A return to pricing fundamentals
By James Massina
Overseas markets have been erratic over the past couple of weeks, to say the least. With most markets predominantly being driven by China recently, with their New Year holiday taking place, US futures have turned to fundamentals for price action. Reports of drier weather through parts of the US provided a bid taking the Chicago May contract to a high which was then swiftly offset by lower than expected export sales. The corn and soybean export sales numbers also came in below expectations however the numbers were still well above what is needed to reach the USDA’s SnD number.
From a local perspective, it feels as though delivered markets for both wheat and barley are setting up for some weakness as a number of ports through New South Wales and Victoria are beginning to struggle under the weight of grain coming at them. Add to this, many growers through these same regions have grain they want to move in the very near term, and bids are feeling a little weak.

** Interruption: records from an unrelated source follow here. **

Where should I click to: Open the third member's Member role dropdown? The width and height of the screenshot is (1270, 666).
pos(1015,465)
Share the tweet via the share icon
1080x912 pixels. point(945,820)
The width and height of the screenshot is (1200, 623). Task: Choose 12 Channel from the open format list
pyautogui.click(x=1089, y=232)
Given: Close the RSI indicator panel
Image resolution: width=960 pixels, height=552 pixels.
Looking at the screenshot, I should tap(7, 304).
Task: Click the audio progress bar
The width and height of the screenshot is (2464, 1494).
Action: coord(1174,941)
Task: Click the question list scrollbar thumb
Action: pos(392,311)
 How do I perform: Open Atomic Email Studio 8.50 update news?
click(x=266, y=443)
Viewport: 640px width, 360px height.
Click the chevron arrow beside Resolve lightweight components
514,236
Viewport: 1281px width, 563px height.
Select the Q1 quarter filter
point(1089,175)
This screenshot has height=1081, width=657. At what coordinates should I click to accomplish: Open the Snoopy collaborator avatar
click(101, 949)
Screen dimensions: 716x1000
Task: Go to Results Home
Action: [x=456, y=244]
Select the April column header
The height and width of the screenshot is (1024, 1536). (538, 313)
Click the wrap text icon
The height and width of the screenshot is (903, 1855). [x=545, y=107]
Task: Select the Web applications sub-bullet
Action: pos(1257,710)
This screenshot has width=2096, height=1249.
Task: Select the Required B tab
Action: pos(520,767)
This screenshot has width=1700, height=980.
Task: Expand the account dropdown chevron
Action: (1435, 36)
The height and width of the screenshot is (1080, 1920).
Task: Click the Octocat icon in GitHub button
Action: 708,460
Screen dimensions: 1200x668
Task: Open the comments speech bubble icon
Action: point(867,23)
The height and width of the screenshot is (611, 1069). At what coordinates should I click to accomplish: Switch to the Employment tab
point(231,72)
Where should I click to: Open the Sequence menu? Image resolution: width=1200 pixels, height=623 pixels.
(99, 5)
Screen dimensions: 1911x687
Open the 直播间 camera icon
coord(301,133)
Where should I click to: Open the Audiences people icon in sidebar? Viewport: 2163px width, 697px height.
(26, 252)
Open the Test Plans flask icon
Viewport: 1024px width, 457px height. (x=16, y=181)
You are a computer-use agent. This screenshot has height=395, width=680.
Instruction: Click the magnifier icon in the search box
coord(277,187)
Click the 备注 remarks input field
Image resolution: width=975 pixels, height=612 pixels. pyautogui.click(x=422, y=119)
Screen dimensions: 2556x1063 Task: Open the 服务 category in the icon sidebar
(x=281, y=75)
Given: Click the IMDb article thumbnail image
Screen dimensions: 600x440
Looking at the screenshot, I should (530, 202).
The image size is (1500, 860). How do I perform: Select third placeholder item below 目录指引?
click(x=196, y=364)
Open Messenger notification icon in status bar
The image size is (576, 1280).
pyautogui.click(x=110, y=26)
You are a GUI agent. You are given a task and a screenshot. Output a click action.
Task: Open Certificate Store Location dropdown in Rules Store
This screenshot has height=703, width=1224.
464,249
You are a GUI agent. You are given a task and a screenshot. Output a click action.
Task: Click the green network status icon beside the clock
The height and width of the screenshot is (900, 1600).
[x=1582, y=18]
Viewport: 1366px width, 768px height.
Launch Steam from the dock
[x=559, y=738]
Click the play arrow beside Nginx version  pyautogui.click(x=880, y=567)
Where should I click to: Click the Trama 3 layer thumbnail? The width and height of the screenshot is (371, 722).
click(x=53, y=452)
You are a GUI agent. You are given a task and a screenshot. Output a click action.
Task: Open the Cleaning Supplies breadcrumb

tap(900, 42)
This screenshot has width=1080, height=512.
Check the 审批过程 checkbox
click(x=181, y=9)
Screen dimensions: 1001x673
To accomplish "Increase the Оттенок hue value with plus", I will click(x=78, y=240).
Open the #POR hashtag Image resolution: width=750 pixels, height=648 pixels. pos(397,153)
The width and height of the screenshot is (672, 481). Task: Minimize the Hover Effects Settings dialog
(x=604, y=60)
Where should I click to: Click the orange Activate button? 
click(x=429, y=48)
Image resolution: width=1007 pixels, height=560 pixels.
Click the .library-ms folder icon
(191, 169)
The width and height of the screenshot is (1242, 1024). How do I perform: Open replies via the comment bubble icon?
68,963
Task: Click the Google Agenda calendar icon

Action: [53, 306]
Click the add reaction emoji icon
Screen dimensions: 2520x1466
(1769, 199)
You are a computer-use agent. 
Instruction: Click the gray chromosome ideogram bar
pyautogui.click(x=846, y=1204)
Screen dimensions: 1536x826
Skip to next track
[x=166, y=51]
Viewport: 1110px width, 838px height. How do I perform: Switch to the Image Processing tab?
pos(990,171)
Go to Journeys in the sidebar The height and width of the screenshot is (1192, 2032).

It’s a unique dynamic in many instances where there is grain in storage that was only meant to be short term, the risk of mice in some parts, sellers looking at execution programs potentially overlapping with sowing, ports blocking out and road freight capacity super tight.
Whilst wheat and barley markets have generally been trending sideways over the last couple of weeks, the canola market on the east coast is proving a lot more interesting. After a strong rally in flat price post-harvest, basis has come under enormous pressure recently as overseas markets continue to rally on insatiable demand from China whilst locally, bids have been weakening as demand is hard to find. The vast majority of the canola was sold by the end of January but those still holding stocks are likely lamenting a lost opportunity. New crop canola interest is starting to gain momentum as track values hover around $600/mt.
As is often the case, the sorghum market seems to defy logic. With production numbers ranging anywhere from 1Mmt to 1.8Mmt, an export number just as wide and a grower engaging largely only when the header is in the paddock, its somewhat understandable that sorghum is trading a premium to wheat onto the Downs.
The next few months are certainly going to be very interesting both from an old crop perspective as well as new crop. There is a huge amount of grain that needs to be sold and moved ahead of the northern hemisphere harvest which is already proving to be a difficult task. And with soil moisture through a large part of the cropping belt as good or better than it has been at this time of year since 2011, confidence will be high for new crop plantings giving holders of old crop the impetus to more actively engage in the market. The most recent outlook from the BOM is pointing towards a wetter than average March and April which should further bolster planting intentions for the 21/22 season.